3つのプレーヤー(リレイヤー、マーケットメイカー、リテール顧客)がいて、リレイヤーは取引所を運営することで手数料を収受、マーケットメイカーは市場に流動性を供給することで裁定取引などから利益を得るプレーヤー、リテールはいわゆる市場参加者・投資家という位置づけになるようです。
マーケットメイカーにliquidity(流動性)提供のインセンティブを付与するために考案された、ステークをベースとした新たな改善案のZEIP-31の導入がニュースにもなっていました(参考 CryptoTimesさん:0xが発表した $ZRX トークンエコノミクス改善案『ZEIP-31』とは?)。
コインベース上場済み、バイナンスUSへの上場が期待される等、バックグラウンドはしっかりしている感じですよね。個人で一定の利率を儲けるみたいな話はなかなか聞かない気もします…?上記のZEIP-31の導入でトークンホルダーへ一定のステーキングがなされるようであれば保有メリットも出てきますかね。
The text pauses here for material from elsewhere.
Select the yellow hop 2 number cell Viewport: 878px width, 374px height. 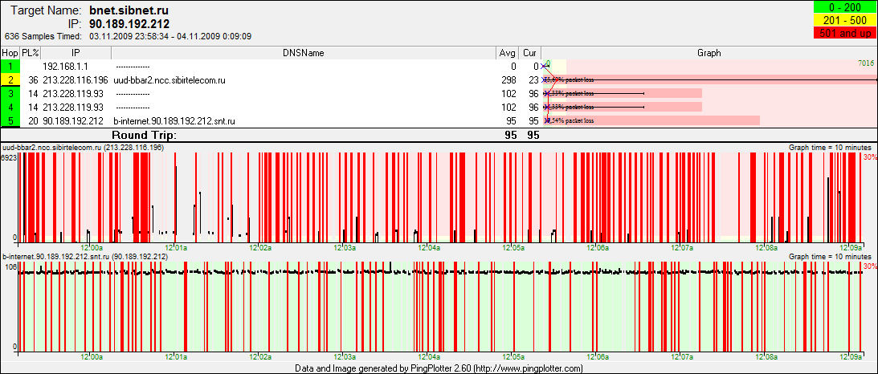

Defix構成比率は20%とこちらも高めとなっているようです!
全体を通して感じたのは、特に予測市場などで通貨・コインの取引が行われることから、ある種景気連動型というか、取引量が増えれば増えるほどプラットフォームとしての価値が上がっていくというわかりやすさでしょうか。そのプロジェクトの価値はどこにあるの、と問われたときに予測市場からの収益の現在価値(予測される将来の収益全体を割り引いて現在価値にしたもの)ですよというように金銭換算可能なのが取り上げたプロジェクトの特徴であるような気がしました。
また、全体的にイーサリアム系のプロジェクトが多いですかね。Amoveoを除いては基本的にはイーサリアムトークン(ERC20)を発行しており、イーサリアムのスマートコントラクトに寄り添っているところがあるのかと。まあ予測市場(市場予測)とスマコンは切っても切り離せない性質なのでしょうが…。